Excuse us for a second while we try to stop laughing.

Ok, it starts with this story from MSNBC:

Free EA software release spawns “sporn”

It’s a double-edged sword, this user-generated content thing

It’s a simple equation that marketers can’t seem to grasp: The Internet plus free modeling tools equals giant dancing penises.

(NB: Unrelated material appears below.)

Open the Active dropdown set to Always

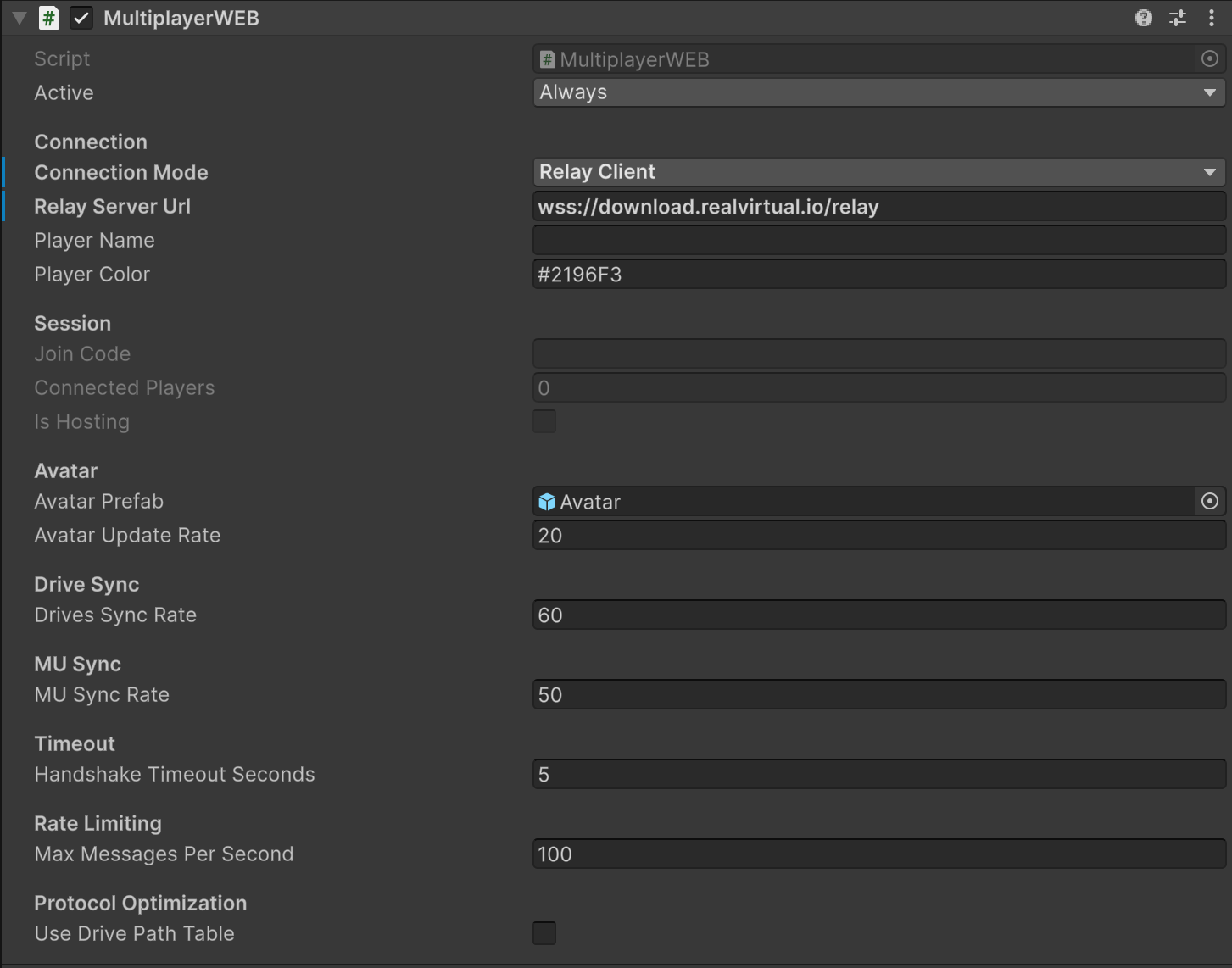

So it goes for Creature Creator, the free trial tool Electronic Arts released on Tuesday to herald the marketing blitz for the September shipment of its long-awaited Spore game. It’s the latest creation from legendary game designer Will Wright. You know, the guy behind the iconic Sims series. Gamers couldn’t wait to get their mitts on the free software which they downloaded by the thousands.

With the Creature Creator, you can make your own creatures, get them to dance around, and of course, upload them to YouTube.

You can also make Spore porn, or sporn - fantastical creations of a less imaginary, more anatomical nature.

It’s a double-edged sword, this user-generated content. On the one hand, it’s laudable to create a community around a game… On the other hand, not everyone’s well-behaved on the Internet. And if EA didn’t know that, they found that out right quick with the Creature Creator.

“Well, I guess we know what every half-wit will be posting pictures of from now on,” lamented one commenter on game site Rock, Paper, Shotgun.

Yes. Half-wits like us!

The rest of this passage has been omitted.